Stored data
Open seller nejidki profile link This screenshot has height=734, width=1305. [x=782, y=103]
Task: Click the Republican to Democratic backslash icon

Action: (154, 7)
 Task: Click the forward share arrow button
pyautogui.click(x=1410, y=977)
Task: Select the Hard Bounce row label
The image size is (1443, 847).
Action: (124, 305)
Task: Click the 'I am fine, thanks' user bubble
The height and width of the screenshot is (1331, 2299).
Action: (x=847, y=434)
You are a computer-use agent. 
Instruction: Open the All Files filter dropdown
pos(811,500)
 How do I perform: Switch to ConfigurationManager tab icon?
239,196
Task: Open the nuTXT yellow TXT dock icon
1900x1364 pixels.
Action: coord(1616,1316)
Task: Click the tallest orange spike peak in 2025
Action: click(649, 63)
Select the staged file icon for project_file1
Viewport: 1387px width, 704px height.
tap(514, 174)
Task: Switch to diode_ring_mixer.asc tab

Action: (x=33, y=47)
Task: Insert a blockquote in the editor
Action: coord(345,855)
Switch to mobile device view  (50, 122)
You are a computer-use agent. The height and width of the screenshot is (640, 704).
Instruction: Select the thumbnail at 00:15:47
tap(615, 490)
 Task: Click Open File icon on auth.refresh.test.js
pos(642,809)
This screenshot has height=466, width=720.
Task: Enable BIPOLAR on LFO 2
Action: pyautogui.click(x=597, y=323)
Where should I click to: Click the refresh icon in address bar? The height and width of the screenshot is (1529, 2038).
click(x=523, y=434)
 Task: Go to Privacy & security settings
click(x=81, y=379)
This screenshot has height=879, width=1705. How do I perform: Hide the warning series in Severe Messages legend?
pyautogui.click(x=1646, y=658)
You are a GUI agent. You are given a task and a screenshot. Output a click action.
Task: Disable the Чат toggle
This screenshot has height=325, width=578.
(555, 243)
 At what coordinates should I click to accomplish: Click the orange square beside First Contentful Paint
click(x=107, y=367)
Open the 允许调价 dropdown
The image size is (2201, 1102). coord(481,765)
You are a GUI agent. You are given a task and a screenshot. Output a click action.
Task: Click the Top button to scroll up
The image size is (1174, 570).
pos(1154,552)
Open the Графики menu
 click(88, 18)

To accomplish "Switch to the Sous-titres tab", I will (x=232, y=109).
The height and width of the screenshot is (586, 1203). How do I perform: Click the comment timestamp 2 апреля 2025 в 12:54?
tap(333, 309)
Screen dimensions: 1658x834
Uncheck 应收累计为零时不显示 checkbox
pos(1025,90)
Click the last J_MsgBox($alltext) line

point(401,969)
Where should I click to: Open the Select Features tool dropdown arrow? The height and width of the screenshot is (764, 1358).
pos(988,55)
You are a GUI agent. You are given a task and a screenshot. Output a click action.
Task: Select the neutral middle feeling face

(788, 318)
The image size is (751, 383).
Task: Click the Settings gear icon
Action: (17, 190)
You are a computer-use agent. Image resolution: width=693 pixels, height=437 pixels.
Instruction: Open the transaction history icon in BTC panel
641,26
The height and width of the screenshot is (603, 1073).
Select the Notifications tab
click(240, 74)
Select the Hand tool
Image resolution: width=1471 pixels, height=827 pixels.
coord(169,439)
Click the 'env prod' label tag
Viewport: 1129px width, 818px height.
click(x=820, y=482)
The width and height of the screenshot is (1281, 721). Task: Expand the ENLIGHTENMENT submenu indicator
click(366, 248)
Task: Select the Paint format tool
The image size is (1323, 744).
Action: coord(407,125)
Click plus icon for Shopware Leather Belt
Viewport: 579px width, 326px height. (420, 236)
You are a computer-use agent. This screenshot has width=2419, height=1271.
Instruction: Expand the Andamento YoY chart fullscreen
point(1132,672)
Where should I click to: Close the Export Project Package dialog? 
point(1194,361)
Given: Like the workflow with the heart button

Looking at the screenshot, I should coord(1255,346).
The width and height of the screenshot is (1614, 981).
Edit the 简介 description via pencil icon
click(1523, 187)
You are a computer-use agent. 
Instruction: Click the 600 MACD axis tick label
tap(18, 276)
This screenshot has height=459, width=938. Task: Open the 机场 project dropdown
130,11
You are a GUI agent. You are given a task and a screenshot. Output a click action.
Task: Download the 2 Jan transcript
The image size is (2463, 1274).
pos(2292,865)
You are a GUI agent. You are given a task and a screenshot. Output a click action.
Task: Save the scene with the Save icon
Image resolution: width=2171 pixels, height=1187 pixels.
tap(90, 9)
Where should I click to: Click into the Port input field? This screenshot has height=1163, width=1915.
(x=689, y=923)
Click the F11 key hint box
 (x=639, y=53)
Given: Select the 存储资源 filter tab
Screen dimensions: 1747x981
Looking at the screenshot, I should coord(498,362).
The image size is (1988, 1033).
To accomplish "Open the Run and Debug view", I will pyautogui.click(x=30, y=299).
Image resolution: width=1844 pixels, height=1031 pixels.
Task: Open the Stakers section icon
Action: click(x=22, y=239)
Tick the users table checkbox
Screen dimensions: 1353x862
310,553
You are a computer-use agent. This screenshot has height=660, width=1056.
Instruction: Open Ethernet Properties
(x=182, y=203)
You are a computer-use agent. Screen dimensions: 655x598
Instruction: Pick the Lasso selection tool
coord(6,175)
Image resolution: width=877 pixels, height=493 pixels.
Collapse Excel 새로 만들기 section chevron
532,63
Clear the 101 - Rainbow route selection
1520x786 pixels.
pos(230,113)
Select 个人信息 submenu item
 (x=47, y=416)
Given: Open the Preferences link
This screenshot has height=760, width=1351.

• Task details:
Give back the whole of the data above, exactly as written.

• Worked solution:
Open seller nejidki profile link This screenshot has height=734, width=1305. [x=782, y=103]
Task: Click the Republican to Democratic backslash icon

Action: (154, 7)
 Task: Click the forward share arrow button
pyautogui.click(x=1410, y=977)
Task: Select the Hard Bounce row label
The image size is (1443, 847).
Action: (124, 305)
Task: Click the 'I am fine, thanks' user bubble
The height and width of the screenshot is (1331, 2299).
Action: (x=847, y=434)
You are a computer-use agent. 
Instruction: Open the All Files filter dropdown
pos(811,500)
 How do I perform: Switch to ConfigurationManager tab icon?
239,196
Task: Open the nuTXT yellow TXT dock icon
1900x1364 pixels.
Action: coord(1616,1316)
Task: Click the tallest orange spike peak in 2025
Action: click(649, 63)
Select the staged file icon for project_file1
Viewport: 1387px width, 704px height.
tap(514, 174)
Task: Switch to diode_ring_mixer.asc tab

Action: (x=33, y=47)
Task: Insert a blockquote in the editor
Action: coord(345,855)
Switch to mobile device view  (50, 122)
You are a computer-use agent. The height and width of the screenshot is (640, 704).
Instruction: Select the thumbnail at 00:15:47
tap(615, 490)
 Task: Click Open File icon on auth.refresh.test.js
pos(642,809)
This screenshot has height=466, width=720.
Task: Enable BIPOLAR on LFO 2
Action: pyautogui.click(x=597, y=323)
Where should I click to: Click the refresh icon in address bar? The height and width of the screenshot is (1529, 2038).
click(x=523, y=434)
 Task: Go to Privacy & security settings
click(x=81, y=379)
This screenshot has height=879, width=1705. How do I perform: Hide the warning series in Severe Messages legend?
pyautogui.click(x=1646, y=658)
You are a GUI agent. You are given a task and a screenshot. Output a click action.
Task: Disable the Чат toggle
This screenshot has height=325, width=578.
(555, 243)
 At what coordinates should I click to accomplish: Click the orange square beside First Contentful Paint
click(x=107, y=367)
Open the 允许调价 dropdown
The image size is (2201, 1102). coord(481,765)
You are a GUI agent. You are given a task and a screenshot. Output a click action.
Task: Click the Top button to scroll up
The image size is (1174, 570).
pos(1154,552)
Open the Графики menu
 click(88, 18)

To accomplish "Switch to the Sous-titres tab", I will (x=232, y=109).
The height and width of the screenshot is (586, 1203). How do I perform: Click the comment timestamp 2 апреля 2025 в 12:54?
tap(333, 309)
Screen dimensions: 1658x834
Uncheck 应收累计为零时不显示 checkbox
pos(1025,90)
Click the last J_MsgBox($alltext) line

point(401,969)
Where should I click to: Open the Select Features tool dropdown arrow? The height and width of the screenshot is (764, 1358).
pos(988,55)
You are a GUI agent. You are given a task and a screenshot. Output a click action.
Task: Select the neutral middle feeling face

(788, 318)
The image size is (751, 383).
Task: Click the Settings gear icon
Action: (17, 190)
You are a computer-use agent. Image resolution: width=693 pixels, height=437 pixels.
Instruction: Open the transaction history icon in BTC panel
641,26
The height and width of the screenshot is (603, 1073).
Select the Notifications tab
click(240, 74)
Select the Hand tool
Image resolution: width=1471 pixels, height=827 pixels.
coord(169,439)
Click the 'env prod' label tag
Viewport: 1129px width, 818px height.
click(x=820, y=482)
The width and height of the screenshot is (1281, 721). Task: Expand the ENLIGHTENMENT submenu indicator
click(366, 248)
Task: Select the Paint format tool
The image size is (1323, 744).
Action: coord(407,125)
Click plus icon for Shopware Leather Belt
Viewport: 579px width, 326px height. (420, 236)
You are a computer-use agent. This screenshot has width=2419, height=1271.
Instruction: Expand the Andamento YoY chart fullscreen
point(1132,672)
Where should I click to: Close the Export Project Package dialog? 
point(1194,361)
Given: Like the workflow with the heart button

Looking at the screenshot, I should coord(1255,346).
The width and height of the screenshot is (1614, 981).
Edit the 简介 description via pencil icon
click(1523, 187)
You are a computer-use agent. 
Instruction: Click the 600 MACD axis tick label
tap(18, 276)
This screenshot has height=459, width=938. Task: Open the 机场 project dropdown
130,11
You are a GUI agent. You are given a task and a screenshot. Output a click action.
Task: Download the 2 Jan transcript
The image size is (2463, 1274).
pos(2292,865)
You are a GUI agent. You are given a task and a screenshot. Output a click action.
Task: Save the scene with the Save icon
Image resolution: width=2171 pixels, height=1187 pixels.
tap(90, 9)
Where should I click to: Click into the Port input field? This screenshot has height=1163, width=1915.
(x=689, y=923)
Click the F11 key hint box
 (x=639, y=53)
Given: Select the 存储资源 filter tab
Screen dimensions: 1747x981
Looking at the screenshot, I should coord(498,362).
The image size is (1988, 1033).
To accomplish "Open the Run and Debug view", I will pyautogui.click(x=30, y=299).
Image resolution: width=1844 pixels, height=1031 pixels.
Task: Open the Stakers section icon
Action: click(x=22, y=239)
Tick the users table checkbox
Screen dimensions: 1353x862
310,553
You are a computer-use agent. This screenshot has height=660, width=1056.
Instruction: Open Ethernet Properties
(x=182, y=203)
You are a computer-use agent. Screen dimensions: 655x598
Instruction: Pick the Lasso selection tool
coord(6,175)
Image resolution: width=877 pixels, height=493 pixels.
Collapse Excel 새로 만들기 section chevron
532,63
Clear the 101 - Rainbow route selection
1520x786 pixels.
pos(230,113)
Select 个人信息 submenu item
 (x=47, y=416)
Given: Open the Preferences link
This screenshot has height=760, width=1351.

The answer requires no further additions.